Une autre initiative dont il faut bien saisir l’importance fut la diffusion auprès du laïcat catholique le plus actif et le plus fervent des missels des fidèles – c’est dire des traductions commentées du texte intégral du Missel latin. Semblables traductions existaient depuis le XVIIème siècle ; le premier mouvement Janséniste, en particulier, avait développé amplement ces initiatives, sur lesquelles pesaient cependant un léger soupçon de protestantisme [11]. Au XIXème siècle, malgré les efforts de Dom Guéranger pour faire connaître les trésors de la liturgie, les Paroissiens ou les eucologes mis dans les mains des fidèles comportaient surtout des élévations pieuses ou des paraphrases destinées à nourrir la prière des fidèles pendant que se déroulait, en parallèle, la célébration liturgique. La fibre liturgique bénédictine se retrouve encore dans cette initiative, puisque le premier et le plus célèbre de ces missels des fidèles fut le Missel quotidien et vespéral de Dom Lefebvre, publié pour la première fois en 1916 par l’abbaye Saint André, avec l’appui des évêques successifs de Lille, le cardinal Charost, puis, après 1928, le cardinal Liénart. L’initiative, considérée un peu au début comme réservée à quelques petits cercles d’intellectuels fervents, devait recevoir après guerre une éclatante confirmation dans l’encyclique du Pape Pie XII consacrée à la liturgie, Mediator Dei et hominum (1947) :
Ceux-là sont dignes de louanges qui, en vue de rendre plus facile et plus fructueuse pour le peuple chrétien la participation au sacrifice eucharistique, s’efforcent opportunément de mettre entre les mains du peuple le Missel Romain, de manière que les fidèles, unis au prêtre, prient avec lui à l’aide des mêmes paroles et avec les sentiments même de l’Église [12].
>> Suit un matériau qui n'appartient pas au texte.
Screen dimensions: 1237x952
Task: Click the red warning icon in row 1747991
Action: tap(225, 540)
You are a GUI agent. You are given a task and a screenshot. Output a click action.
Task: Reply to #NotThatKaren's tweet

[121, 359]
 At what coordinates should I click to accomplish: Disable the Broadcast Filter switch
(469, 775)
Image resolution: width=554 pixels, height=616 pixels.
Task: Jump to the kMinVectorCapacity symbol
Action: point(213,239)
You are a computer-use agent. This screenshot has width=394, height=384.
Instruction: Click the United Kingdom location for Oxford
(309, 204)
Les éditeurs du « Dom Lefevre », ainsi qu’on appelait ce missel, placèrent fièrement la dernière partie de cette phrase en encadrement de la page de titre, dans les éditions qui suivirent. Il est certain que cette initiative, qui avait d’abord pour but de faciliter aux fidèles l’accès à la tradition liturgique latine, a eu pour conséquence indirecte de faire se poser avec une acuité nouvelle la question de la célébration de la liturgie en langue vulgaire – question que le Concile de Trente avait écartée, mais qui sera, après le Concile Vatican II, l’aspect le plus visible de la réforme liturgique.
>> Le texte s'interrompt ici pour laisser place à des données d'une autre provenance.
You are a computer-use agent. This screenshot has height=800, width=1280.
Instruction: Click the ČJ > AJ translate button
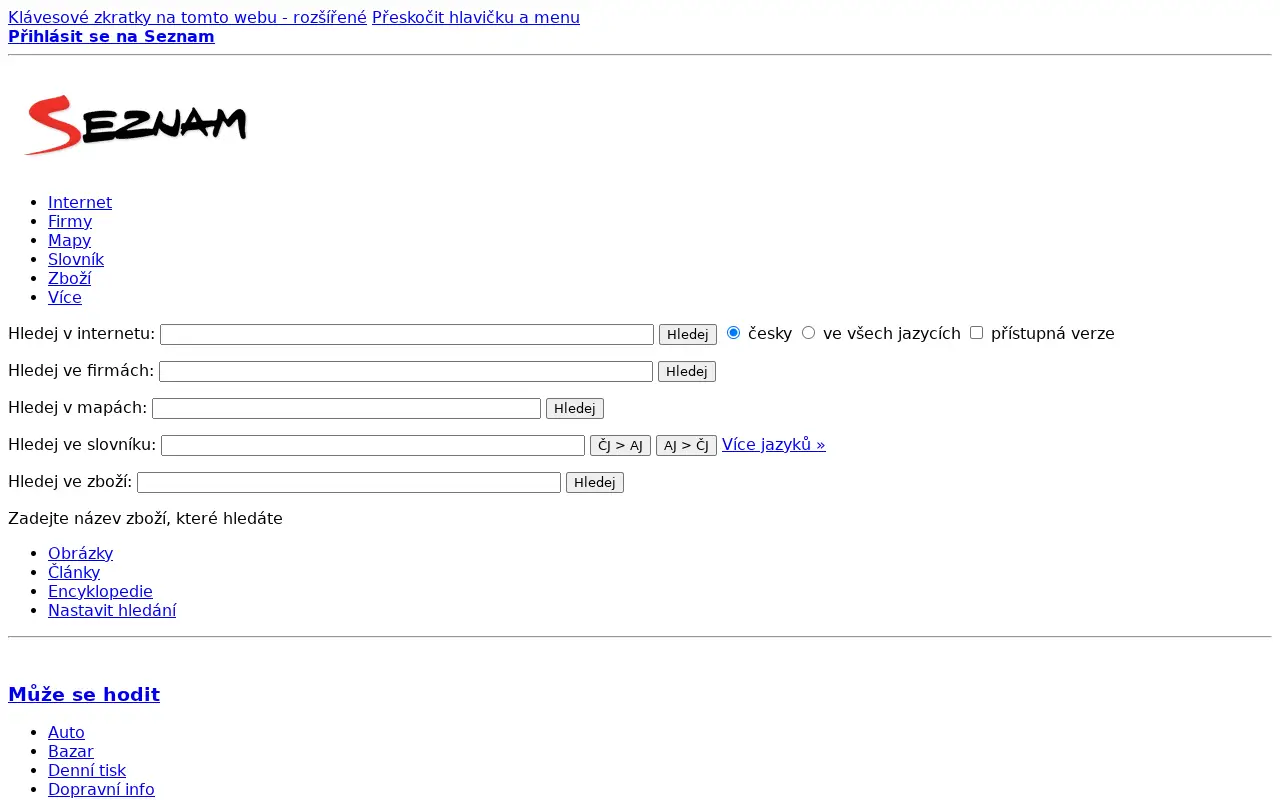click(x=620, y=445)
Il faut peut-être dire un mot d’un autre aspect de la célébration, qui est aussi, par certains côtés, un retour à l’usage antique, à savoir la célébration face aux fidèles. On y a vu un des aspects très visibles de la réforme de Vatican II (encore qu’elle n’en fasse aucune mention), et cela a été bien souvent un point de friction avec les différentes instances de la conservation du patrimoine, lorsqu’il a fallu adapter les édifices anciens aux normes nouvelles. A dire vrai, nous nous posons aujourd’hui la question d’une manière toute différente de l’époque antique : dans les premiers siècles, la question n’était pas celle de savoir si l’on célébrait « face à Dieu » ou « face aux fidèles », mais bien celle de l‘orientation, c’est-à-dire de la prière en direction de l’orient, lieu du retour attendu du Christ, Soleil levant qui vient nous visiter. Une prière que saint Augustin utilisait systématiquement à la fin de ses homélies commence par les mots Conversi ad Dominum… ( tournés vers le Seigneur) : elle donne à penser qu’après la liturgie de la Parole forcément célébrée face à l’assemblée, tous se retournaient vers l’orient pour la suite de la célébration. Il est certain qu’à Rome, l’usage de l’autel papal face à l’assemblée vient du fait que la basilique Saint-Pierre est occidentée, c’est-à-dire que son abside est tournée vers l’ouest, particularité architecturale liée au désir de construire l’autel à l’aplomb du tombeau de l’Apôtre ; celui-ci étant adossé à la colline, la construction ne pouvait se développer qu’en direction de l’est, donc en sens contraire de l’usage habituel. Mais le pontife, à l’autel, continuait à prier, selon l’usage, versus ad orientem, donc face aux fidèles – ou face à la porte.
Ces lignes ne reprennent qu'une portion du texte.